Argentina conmemora mañana un hito trascendental en su historia democrática. Se cumplen 50 años del 24 de marzo de 1976, fecha en la que el golpe de Estado cívico-militar interrumpió el orden constitucional e instauró la dictadura más cruenta de la historia, bajo un plan sistemático de represión y desaparición de personas.

A medio siglo de aquel inicio, la jornada estará marcada por una masiva movilización hacia la Plaza de Mayo, encabezada por organismos de derechos humanos, centrales sindicales y movimientos sociales, bajo consignas que vinculan la resistencia histórica con los desafíos del presente: Memoria, Verdad y Justicia.

Una agenda federal por la Memoria

Bajo el lema “Todavía Cantamos”, se han puesto en marcha 50 acciones culturales en toda la provincia de Buenos Aires para reivindicar el rol de la cultura como herramienta de resistencia.

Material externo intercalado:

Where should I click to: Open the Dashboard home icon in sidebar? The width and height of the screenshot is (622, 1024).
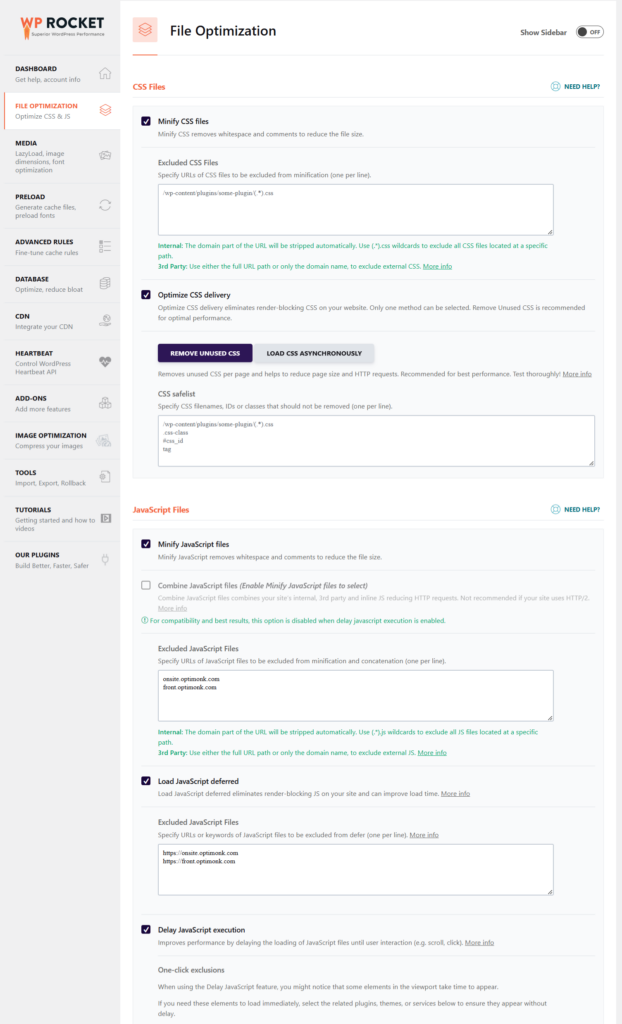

Entre las actividades destacadas se encuentran:

  • Cine por la Verdad: La plataforma BAFILMA presenta una programación especial que incluye films fundamentales como Infancia Clandestina y Pañuelos para la historia.
  • Arte y Reflexión: El Teatro Argentino de La Plata es sede de muestras como «Destino Final», que documenta la investigación sobre los aviones utilizados en los «vuelos de la muerte», y la ópera-réquiem «Estaba la Madre» del compositor Luis Bacalov.
  • Unidad Sindical: Las centrales obreras (CTA-A, CTA-T y CGT) organizaron jornadas internacionales con la presencia de referentes de 18 países, destacando que el movimiento trabajador fue el motor de la lucha contra la dictadura y sigue siendo el eje de resistencia ante las nuevas amenazas democráticas.

El legado de los Juicios

El aniversario número 50 encuentra al país reafirmando los pilares de Memoria, Verdad y Justicia. En este contexto, figuras clave como el ex-fiscal Luis Moreno Ocampo participan en jornadas de reflexión para repasar las lecciones del Juicio a las Juntas y la vigencia de los derechos humanos en el acceso a la salud y la educación.

A cinco décadas del horror, la sociedad argentina volverá a colmar las calles para honrar la memoria de los 30.000 desaparecidos y ratificar el compromiso inquebrantable de que, ante cualquier intento de negacionismo o interrupción democrática, la respuesta colectiva sigue siendo: Nunca Más.